Is it true lavender stoechas is a weed in Victoria?
Yes — Lavandula stoechas (Spanish, Topped, or Italian Lavender) is declared an environmental weed in Victoria and Western Australia. It self-seeds readily and, when it escapes gardens into bushland, outcompetes native vegetation. Online Plants stocks Avonview (a stoechas × viridis hybrid, listed as a Grow Me Instead alternative in Queensland) and other selected cultivars — but we strongly recommend buyers in Victoria, Western Australia, and NSW check their local state and council regulations before planting stoechas-type lavender in open garden beds. Growing in sealed containers is the safest approach in restricted states.

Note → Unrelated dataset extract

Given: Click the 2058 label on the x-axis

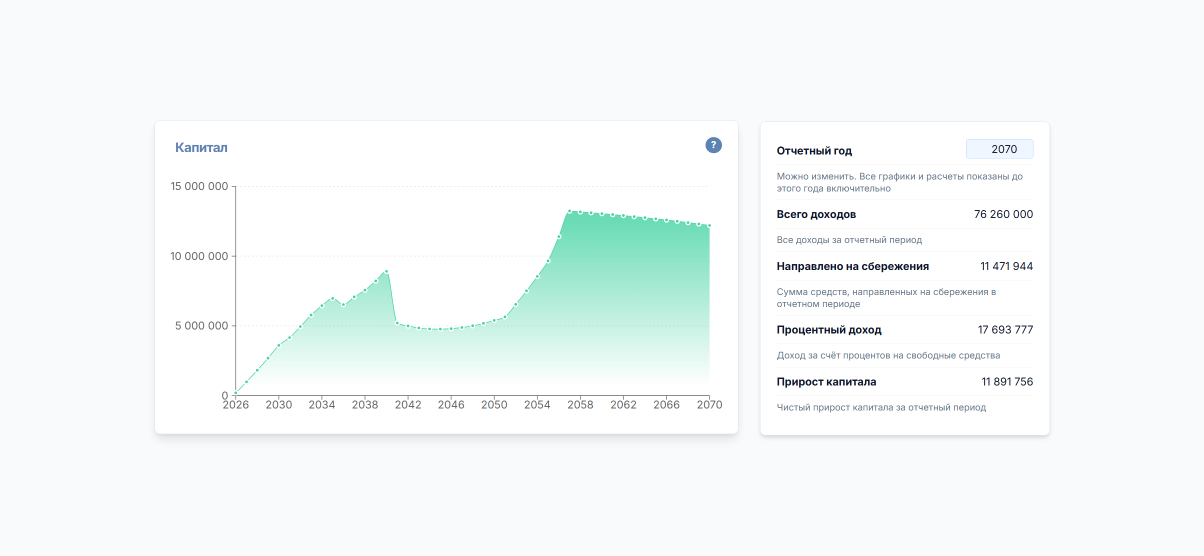Looking at the screenshot, I should click(580, 405).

Why does my lavender keep dying?
The most common causes of lavender death in Australian gardens are: (1) Wet or waterlogged soil — lavender cannot tolerate poor drainage; in Melbourne's clay soils, raise the bed by 15–25cm and incorporate coarse grit. (2) Organic mulch against the crown — organic mulch retains moisture at the base of the plant and promotes crown rot; use gravel or crushed quartz as a crown mulch instead. (3) Insufficient sun — lavender needs 6–7 hours of direct sun daily; part-shade causes disease and reduced vigour. (4) Old age — lavender is naturally short-lived (5–10 years); replacement with fresh plants is often the most practical solution for older, declining specimens.
Can I grow lavender in Melbourne's clay soil?
Yes, but it requires soil preparation. Lavender's most important requirement is excellent drainage — Melbourne's heavy clay soils naturally retain moisture that will cause root rot. The solution: raise the planting bed 15–25cm above the surrounding soil level, incorporating coarse grit, gravel, and composted organic matter. Add dolomite lime to raise pH toward neutral-alkaline. Plant on the mound, not in a depression. Use crushed gravel or quartz as a crown mulch. Avoid planting at the base of slopes or in areas that collect water after rain. With these preparations, lavender performs reliably in Melbourne — the climate itself is excellent for English lavender and Lavandin varieties.